The lines to repeat are those below from the one containing "#10 (168, 1822)" down to the one containing "Got it! [button] (101, 2548)", both included; reproduce them exactly and nothing else.
━━ Data for this task
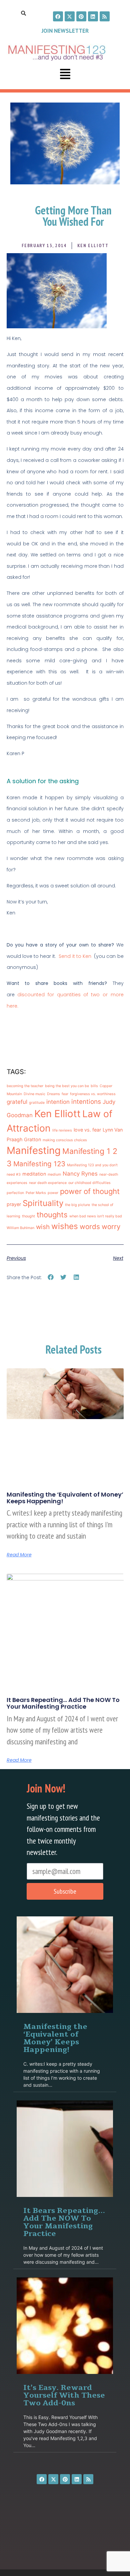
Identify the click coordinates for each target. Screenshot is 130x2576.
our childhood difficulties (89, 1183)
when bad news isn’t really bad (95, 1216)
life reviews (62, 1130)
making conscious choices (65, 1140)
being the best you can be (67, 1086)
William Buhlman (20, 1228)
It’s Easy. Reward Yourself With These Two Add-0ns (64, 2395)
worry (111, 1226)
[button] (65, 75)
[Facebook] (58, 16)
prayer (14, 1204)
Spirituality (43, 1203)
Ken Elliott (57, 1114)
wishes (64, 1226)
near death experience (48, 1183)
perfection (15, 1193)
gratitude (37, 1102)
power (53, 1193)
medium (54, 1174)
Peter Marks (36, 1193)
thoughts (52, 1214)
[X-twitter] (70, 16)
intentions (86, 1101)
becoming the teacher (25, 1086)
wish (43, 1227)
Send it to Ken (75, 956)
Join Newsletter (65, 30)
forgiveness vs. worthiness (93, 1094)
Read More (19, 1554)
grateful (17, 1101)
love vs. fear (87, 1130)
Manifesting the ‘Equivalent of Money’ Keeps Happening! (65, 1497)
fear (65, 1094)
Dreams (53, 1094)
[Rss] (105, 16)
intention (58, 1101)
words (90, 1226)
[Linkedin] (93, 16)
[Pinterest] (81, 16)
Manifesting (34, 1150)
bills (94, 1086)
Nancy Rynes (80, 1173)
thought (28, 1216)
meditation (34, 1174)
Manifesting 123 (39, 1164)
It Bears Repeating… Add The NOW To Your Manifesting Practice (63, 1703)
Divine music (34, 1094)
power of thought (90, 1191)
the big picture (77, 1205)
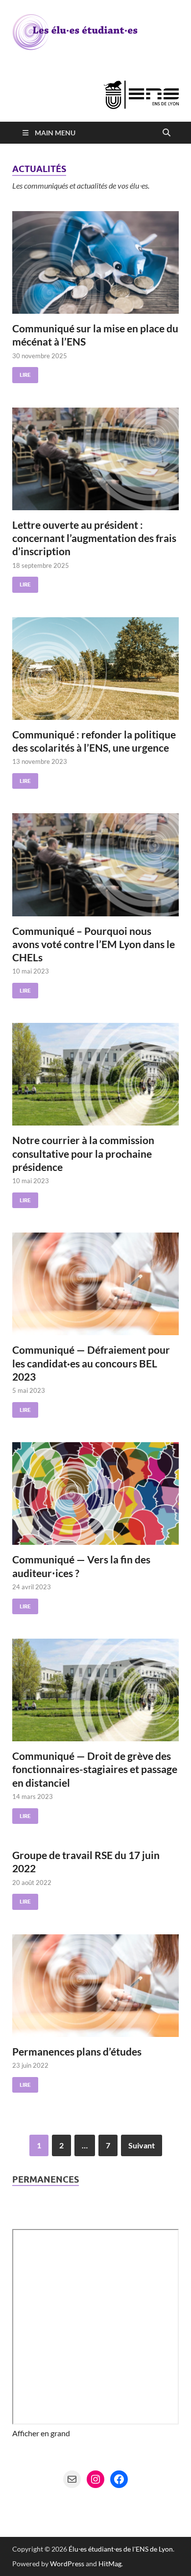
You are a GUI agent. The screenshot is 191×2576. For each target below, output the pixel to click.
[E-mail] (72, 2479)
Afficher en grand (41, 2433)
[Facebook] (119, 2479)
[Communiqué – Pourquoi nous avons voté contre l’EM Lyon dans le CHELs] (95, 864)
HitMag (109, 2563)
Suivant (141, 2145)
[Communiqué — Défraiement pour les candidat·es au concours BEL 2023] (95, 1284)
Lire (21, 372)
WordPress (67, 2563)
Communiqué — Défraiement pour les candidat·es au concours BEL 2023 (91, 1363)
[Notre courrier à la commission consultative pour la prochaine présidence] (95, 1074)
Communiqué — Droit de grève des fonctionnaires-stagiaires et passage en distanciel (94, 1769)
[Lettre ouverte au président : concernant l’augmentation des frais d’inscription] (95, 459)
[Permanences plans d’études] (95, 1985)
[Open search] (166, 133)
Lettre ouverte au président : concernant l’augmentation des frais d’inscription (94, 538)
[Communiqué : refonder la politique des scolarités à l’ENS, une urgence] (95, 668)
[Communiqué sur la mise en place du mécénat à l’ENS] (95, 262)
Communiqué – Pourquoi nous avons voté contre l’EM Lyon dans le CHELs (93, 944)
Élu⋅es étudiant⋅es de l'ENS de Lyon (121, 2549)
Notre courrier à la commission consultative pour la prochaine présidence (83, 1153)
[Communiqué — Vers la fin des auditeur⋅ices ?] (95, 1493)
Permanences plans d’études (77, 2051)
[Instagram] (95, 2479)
━━━━
━━ Data for this task
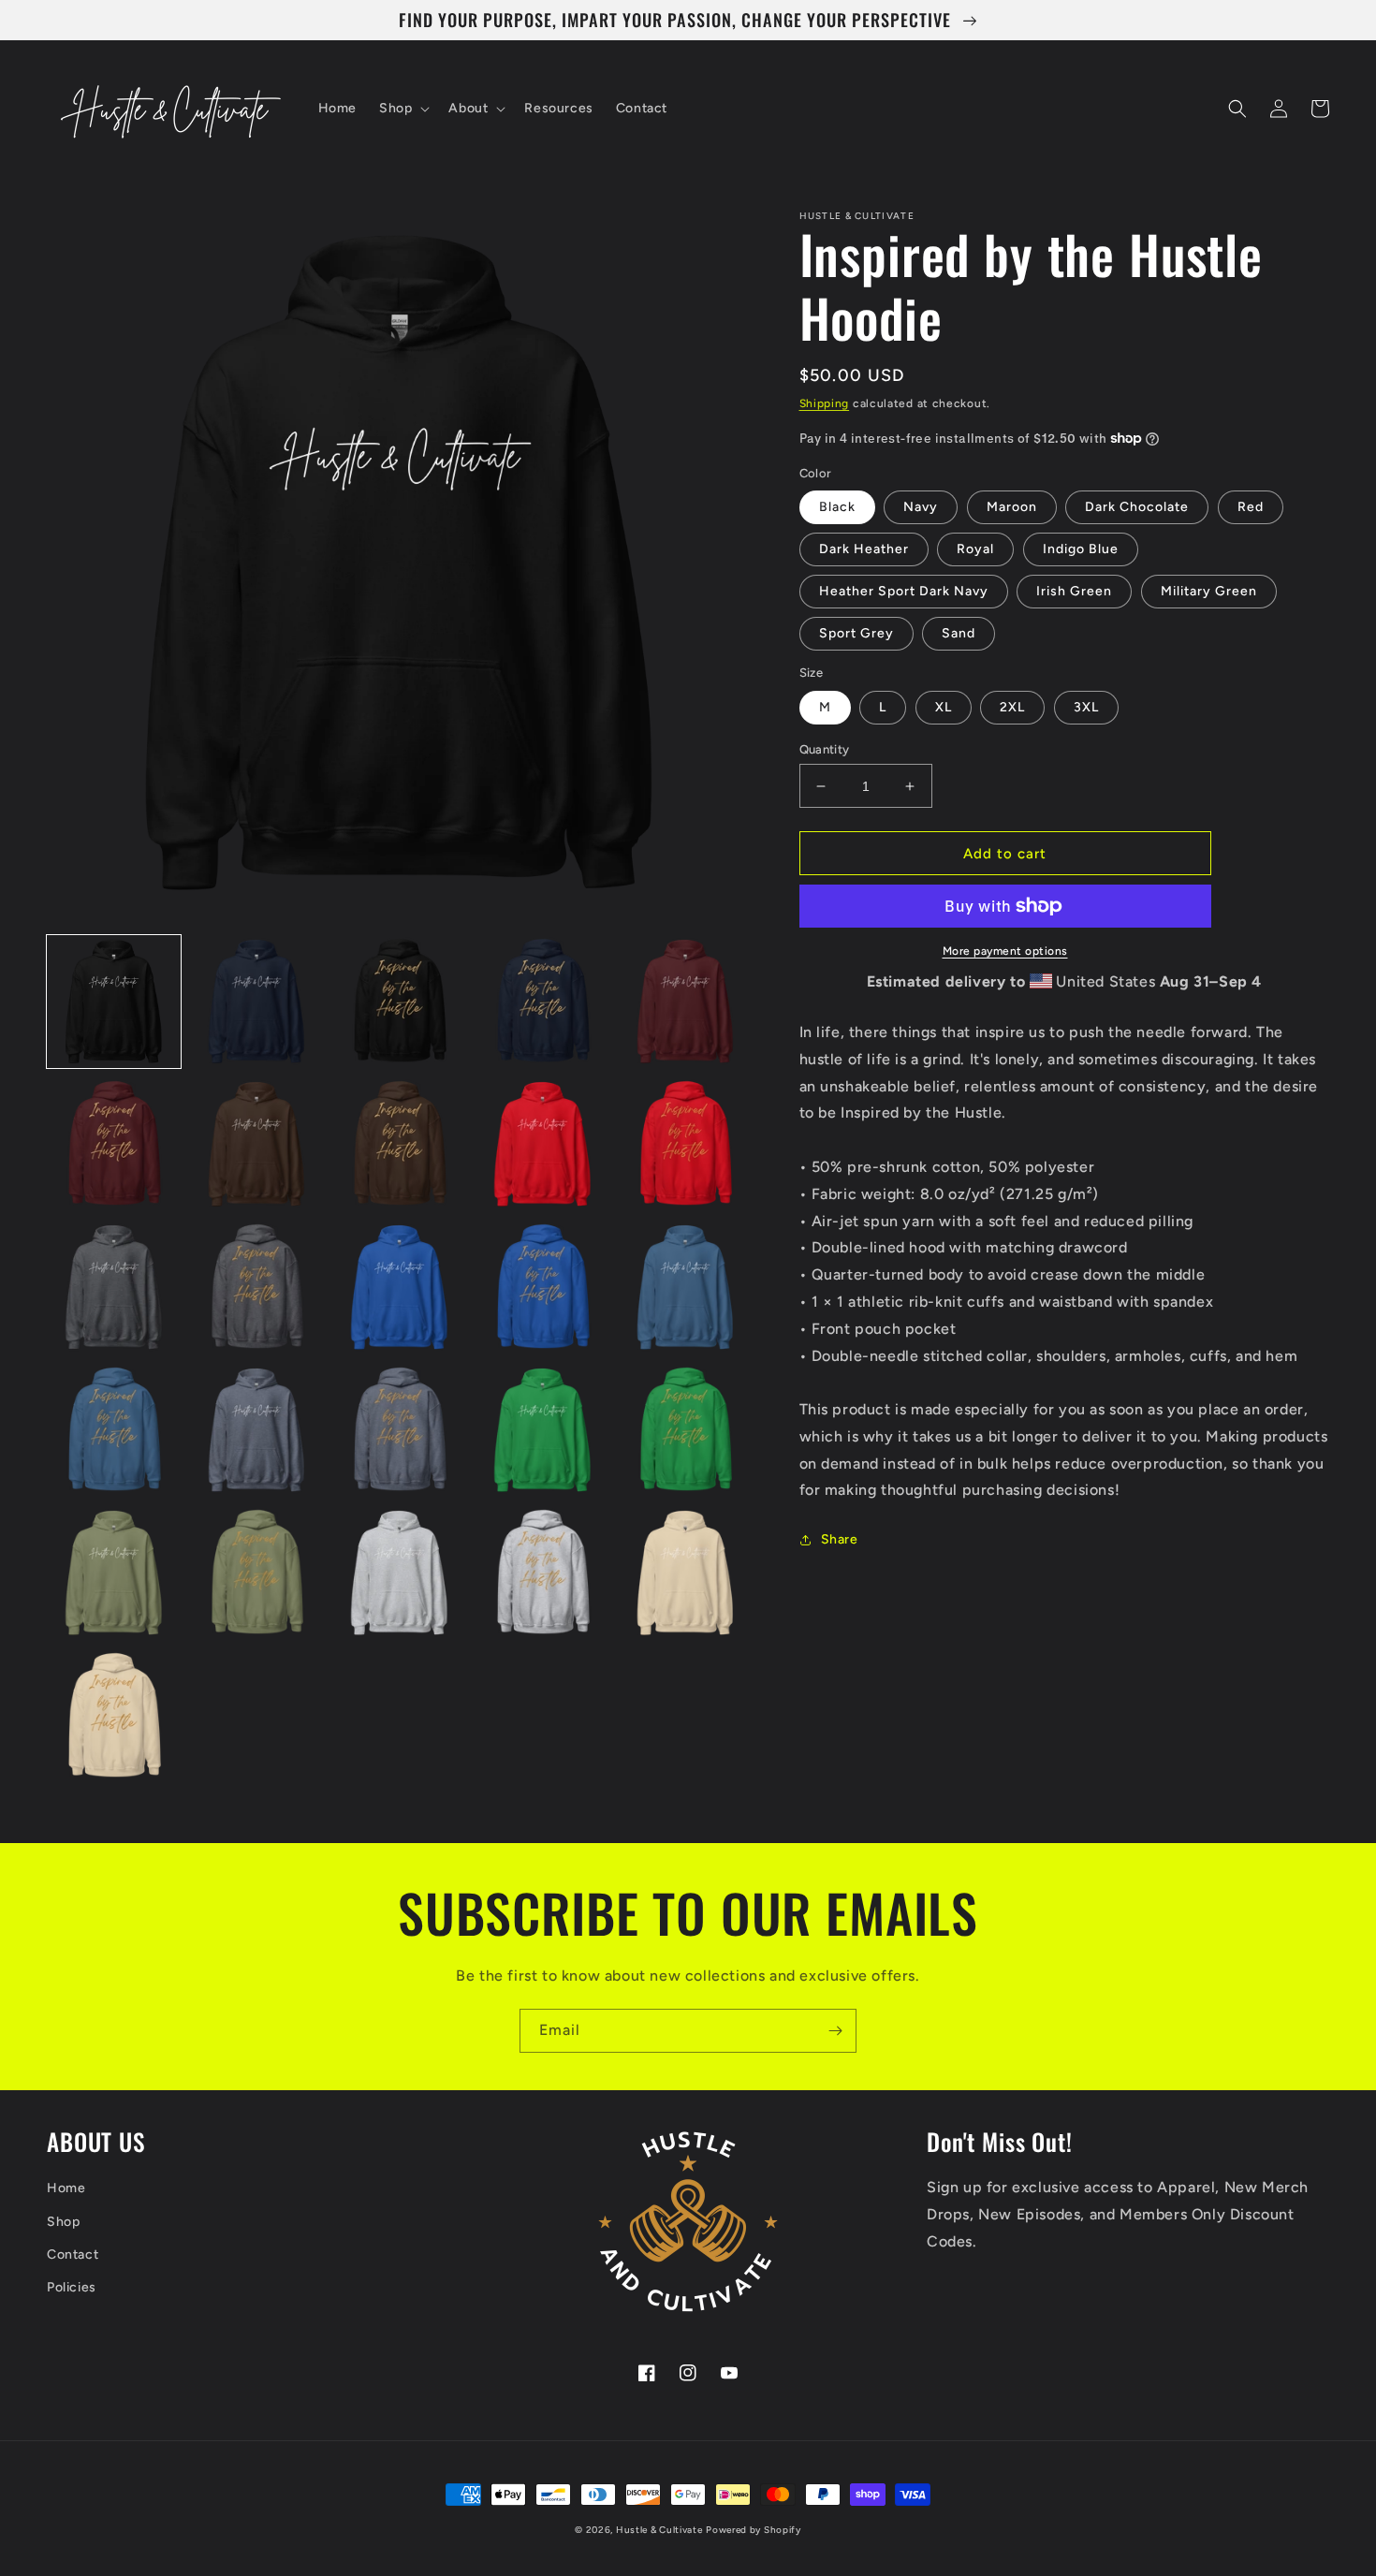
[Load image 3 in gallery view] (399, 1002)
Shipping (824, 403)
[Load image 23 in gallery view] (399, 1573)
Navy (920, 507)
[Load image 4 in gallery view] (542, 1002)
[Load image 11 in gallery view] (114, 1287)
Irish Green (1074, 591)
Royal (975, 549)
━━━━
━━ Data for this task
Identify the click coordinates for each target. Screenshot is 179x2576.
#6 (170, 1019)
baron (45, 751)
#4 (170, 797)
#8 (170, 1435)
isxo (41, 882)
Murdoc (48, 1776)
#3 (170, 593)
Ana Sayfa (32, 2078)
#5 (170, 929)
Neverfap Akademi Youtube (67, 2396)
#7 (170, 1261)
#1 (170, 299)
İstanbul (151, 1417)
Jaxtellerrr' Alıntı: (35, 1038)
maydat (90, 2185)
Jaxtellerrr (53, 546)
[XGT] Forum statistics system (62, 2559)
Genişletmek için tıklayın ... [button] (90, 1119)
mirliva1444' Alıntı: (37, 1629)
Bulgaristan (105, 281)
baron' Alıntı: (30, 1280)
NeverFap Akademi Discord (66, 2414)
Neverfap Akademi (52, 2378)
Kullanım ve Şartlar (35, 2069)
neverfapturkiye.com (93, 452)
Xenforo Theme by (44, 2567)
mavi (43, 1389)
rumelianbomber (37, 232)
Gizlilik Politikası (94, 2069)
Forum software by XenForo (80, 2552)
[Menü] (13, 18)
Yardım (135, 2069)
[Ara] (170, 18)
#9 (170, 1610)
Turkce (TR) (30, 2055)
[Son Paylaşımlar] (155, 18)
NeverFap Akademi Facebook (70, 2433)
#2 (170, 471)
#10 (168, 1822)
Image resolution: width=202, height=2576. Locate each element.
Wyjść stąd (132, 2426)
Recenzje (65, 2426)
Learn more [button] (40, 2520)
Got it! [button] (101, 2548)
━━━━
● The completed task
#10 (168, 1822)
Image resolution: width=202, height=2576. Locate each element.
Wyjść stąd (132, 2426)
Recenzje (65, 2426)
Learn more [button] (40, 2520)
Got it! [button] (101, 2548)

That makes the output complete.